Several years ago, researchers found A radically new approach to encryption This is missing this potential weak point. The approach exploits the particular characteristics of quantum physics. But unlike the previous quantum encryption schemes, which only work for a few special tasks, the new approach can perform a much wider range of tasks. And it is to work on the whole problem at the heart of ordinary “classic” “classic” cryptography is easily resolved.
But this striking discovery noted unrealistic hypotheses.

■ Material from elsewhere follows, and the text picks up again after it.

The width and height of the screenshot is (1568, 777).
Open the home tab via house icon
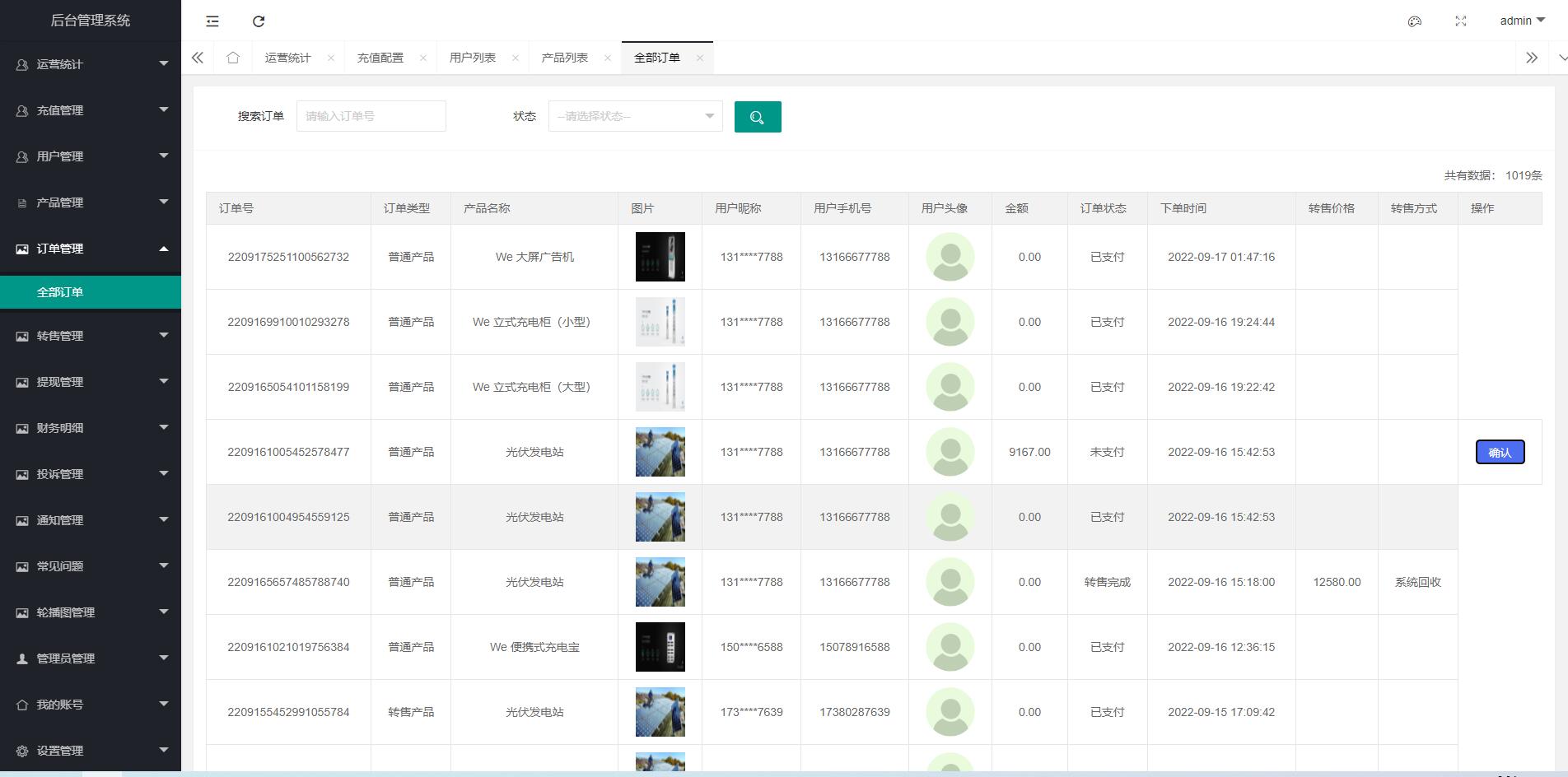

The result was “more proof of concept,” said Firm butCrypto researcher at Simons Institute for Theory of Computing in Berkeley, California. “This is not a statement on the real world.”

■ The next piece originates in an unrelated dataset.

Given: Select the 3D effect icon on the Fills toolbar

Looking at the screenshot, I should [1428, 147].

Now, a New paper By two cryptographers followed a path to quantum cryptography without these supposed bizarre. “This article is sad that if some other conjectures are true, then quantum cryptography must exist”, but said.
Castle in the sky
You can consider modern cryptography as a tower with three essential parts. The first part is the foundation deeply under the tower, which is made of hard mathematical problems. The tower itself is the second part – you can find specific cryptographic protocols that allow you to send private messages, sign digital documents, secrets of secret voting, etc.
Between the two, securing these daily applications in the mathematical base, is a base in construction blocks called Unidirectional functions. They are responsible for the asymmetry inherent in any encryption scheme. “It is one -way because you can encrypt messages, but you cannot decipher them,” said Mark ZhandryA cryptographer at NTT Research.
In the 1980s, researchers proved that cryptography built at the top of unidirectional functions would ensure the safety of many different tasks. But decades later, they are still not sure that the foundation is strong to support it. The problem is that the rocky substratum is made of particular difficult problems – of the technical problem under the name of problem NP – whose definition of functionality is that it is easy to check where a candidate solution is correct. (For example, dividing a number into its primary factors is an NP problem: difficult to do for a large number, but easy to check.)
Many of these problems seem intrinsically difficult, but computer scientists I couldn’t test it. If someone sproms an ingenious algorithm to quickly solve the hardest NP problems, the foundation will collapse and the whole tower will collapse.
Unfortunately, you can’t just move your turn elsewhere. The Tower Foundation – works on a route – can only be seated on a basis of NP problems.
To build a tower on more difficult problems, cryptographers would need a new foundation which is not made of unidirectional functions. It seemed impossible until a few years ago, when researchers realized that quantum physics could help.